◆ PROVIDED MATERIAL
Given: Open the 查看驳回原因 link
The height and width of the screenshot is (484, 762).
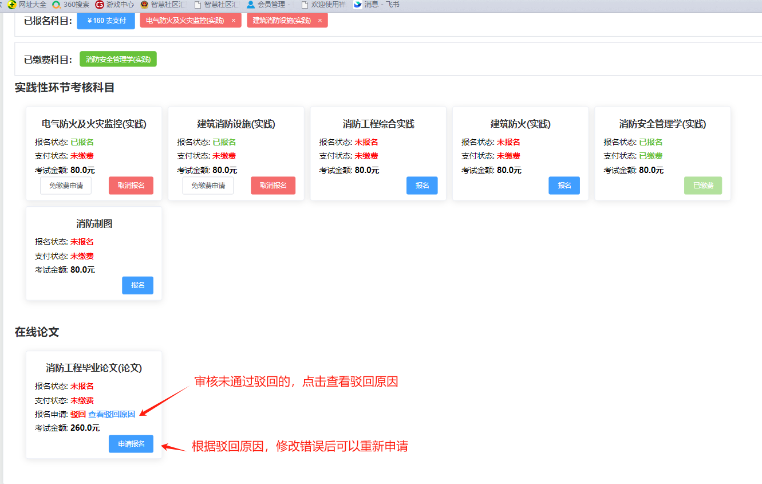Looking at the screenshot, I should (x=112, y=414).

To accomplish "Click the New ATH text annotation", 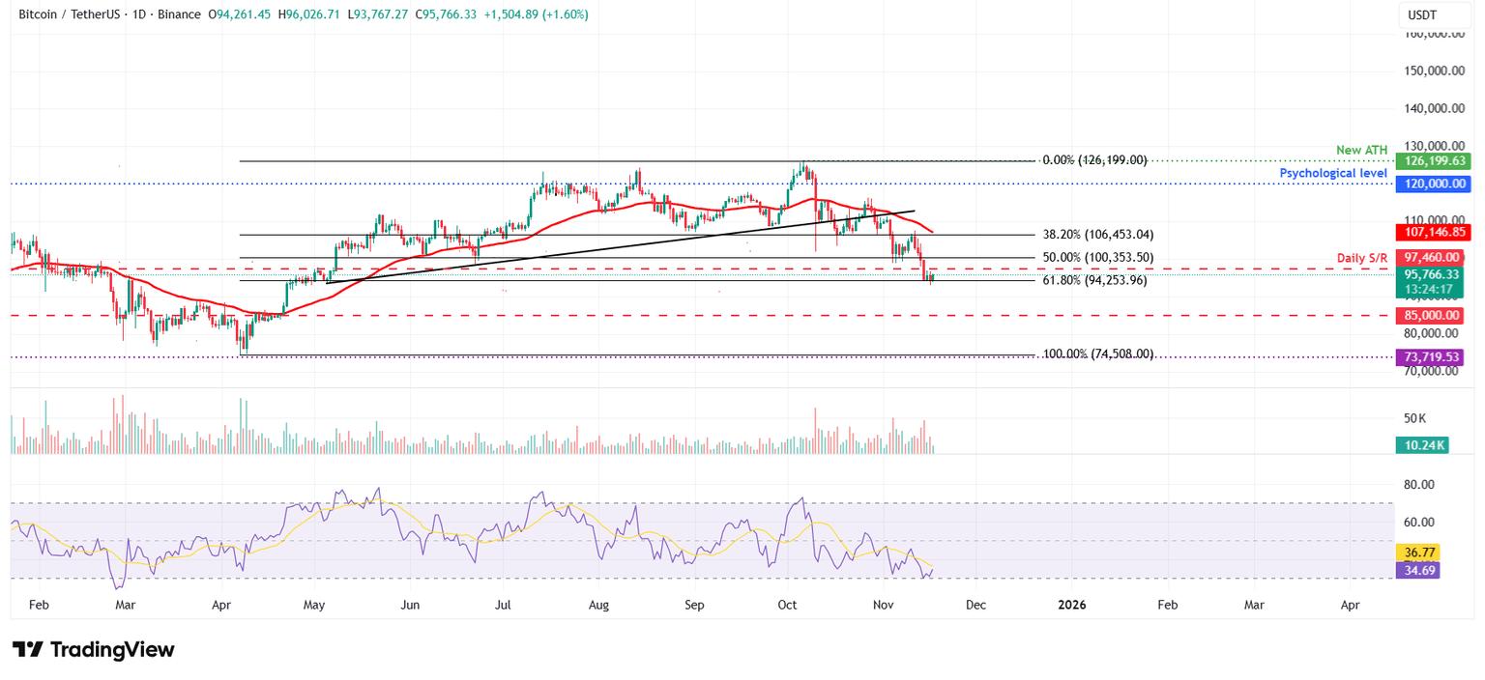I will (1361, 150).
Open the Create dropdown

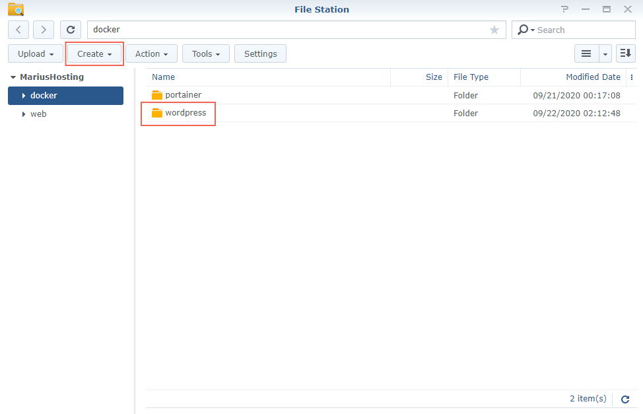tap(94, 53)
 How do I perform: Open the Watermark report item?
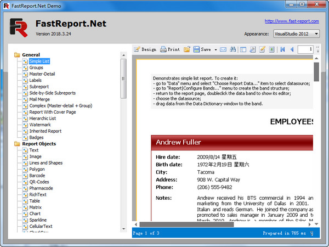click(x=40, y=125)
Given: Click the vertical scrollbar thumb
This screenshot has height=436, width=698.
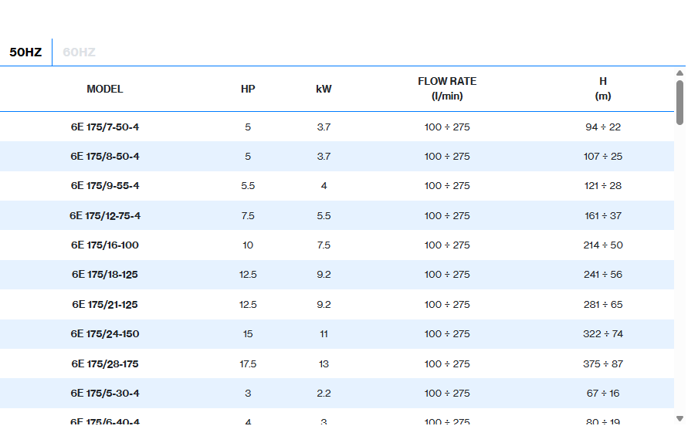Looking at the screenshot, I should click(679, 102).
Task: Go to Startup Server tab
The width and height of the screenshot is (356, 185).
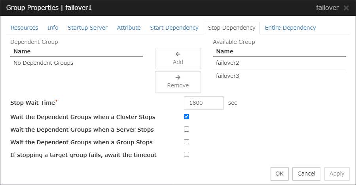Action: pos(87,28)
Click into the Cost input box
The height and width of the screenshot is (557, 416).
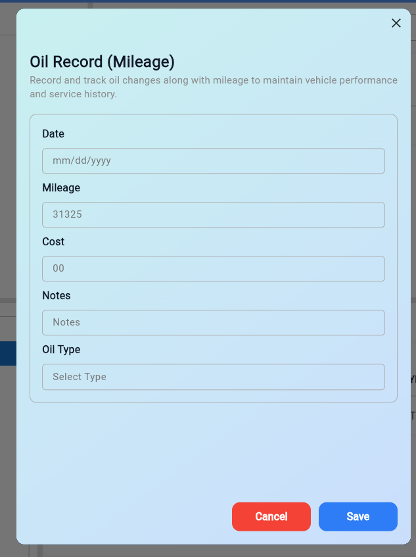click(213, 268)
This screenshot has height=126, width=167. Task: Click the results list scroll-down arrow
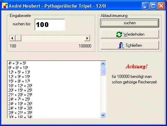click(x=103, y=115)
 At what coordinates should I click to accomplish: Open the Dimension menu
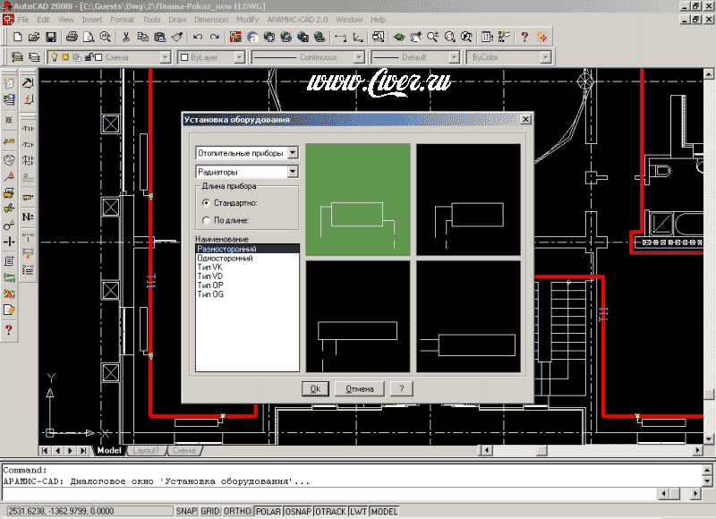[x=211, y=19]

◆ EXERCISE DETAILS
Copy all lines of the records in which the string "Given" can be found.

◆ OUTPUT
Given: Open the 查看驳回原因 link
Given: Click the vertical scrollbar thumb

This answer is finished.